A few weeks later, at the request of the magistrate appointed to investigate the case, Chief Esperança returned to the chalet in Grand-Bornand. His mission: to reveal the traces in all the rooms and to proceed with their morphological analysis. On the second floor of the house, called ‘le gîte’,” explains the gendarme, “I found traces of blood from a person who had been hit at a height of less than a metre. DNA analysis showed that it was Mrs Ortolano. On the floor, the BlueStar showed extensive cleaning of the landing and a blood trail from the landing to the laundry room. On the staircase leading to the third level, after the product was used, you could clearly see the handling and dumping of bodies there given the very large amount of blood that had been spilled here.”

“On level three,” he continued, “we discovered several cleaning sites in the small living room, the kitchen and the large room, as well as acts of violence committed, for the first one, in the small living room with a firearm and which the DNA will say was Xavier Flactif. In the kitchen and its vicinity, we found evidence of violence committed by a blow (a first area of blood revealed between the kitchen table and the wall, and another between the kitchen table and the hall table). These two areas of blood matched the DNA of one of the couple’s two daughters.”

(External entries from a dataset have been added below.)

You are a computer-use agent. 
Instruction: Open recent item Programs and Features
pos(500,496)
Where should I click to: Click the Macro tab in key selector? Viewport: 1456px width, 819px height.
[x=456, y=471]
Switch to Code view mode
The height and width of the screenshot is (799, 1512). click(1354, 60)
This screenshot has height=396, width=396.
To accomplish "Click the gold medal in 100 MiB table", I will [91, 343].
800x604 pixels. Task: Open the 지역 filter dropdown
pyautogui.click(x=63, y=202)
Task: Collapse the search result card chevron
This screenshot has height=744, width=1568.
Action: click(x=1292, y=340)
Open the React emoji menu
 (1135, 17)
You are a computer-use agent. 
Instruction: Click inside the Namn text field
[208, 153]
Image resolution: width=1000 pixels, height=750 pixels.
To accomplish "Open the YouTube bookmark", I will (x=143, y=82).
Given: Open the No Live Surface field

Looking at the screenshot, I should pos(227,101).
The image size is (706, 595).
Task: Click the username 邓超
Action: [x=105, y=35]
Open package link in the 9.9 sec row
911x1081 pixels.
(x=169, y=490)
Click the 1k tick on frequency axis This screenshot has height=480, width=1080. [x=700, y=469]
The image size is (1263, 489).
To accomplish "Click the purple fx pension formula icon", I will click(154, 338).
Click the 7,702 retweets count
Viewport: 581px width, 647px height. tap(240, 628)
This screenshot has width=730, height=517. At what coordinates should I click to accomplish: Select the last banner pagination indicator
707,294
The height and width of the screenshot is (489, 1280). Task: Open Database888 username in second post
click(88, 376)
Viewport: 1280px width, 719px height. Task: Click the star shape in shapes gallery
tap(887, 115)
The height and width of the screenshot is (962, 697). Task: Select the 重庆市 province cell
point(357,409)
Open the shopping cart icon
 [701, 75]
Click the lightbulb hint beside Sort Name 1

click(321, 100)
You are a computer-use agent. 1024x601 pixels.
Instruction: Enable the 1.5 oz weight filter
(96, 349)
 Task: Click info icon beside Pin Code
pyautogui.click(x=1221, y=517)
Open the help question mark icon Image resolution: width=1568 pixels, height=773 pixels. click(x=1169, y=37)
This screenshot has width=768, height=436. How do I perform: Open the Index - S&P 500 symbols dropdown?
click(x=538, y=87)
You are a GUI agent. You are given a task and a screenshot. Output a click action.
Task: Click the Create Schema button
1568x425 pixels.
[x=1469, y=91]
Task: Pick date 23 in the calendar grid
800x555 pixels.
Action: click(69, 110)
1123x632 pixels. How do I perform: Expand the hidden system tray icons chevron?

On the top floor of the cottage, the bedrooms: “There were, in the bedroom of Sarah, one of the Flactif’s daughters, traces – cleaned and revealed by the BlueStar – of blood spatter on the walls indicating that a blow had been delivered always at a height of less than a metre. The DNA was that of one of the two girls.

During the trial of the perpetrators and accomplices of this carnage, Philippe Esperança was questioned at length by the president of the assizes on the version of the facts given by David Hotyat, who explained that two mysterious individuals had hit him inside the chalet and that he had fainted.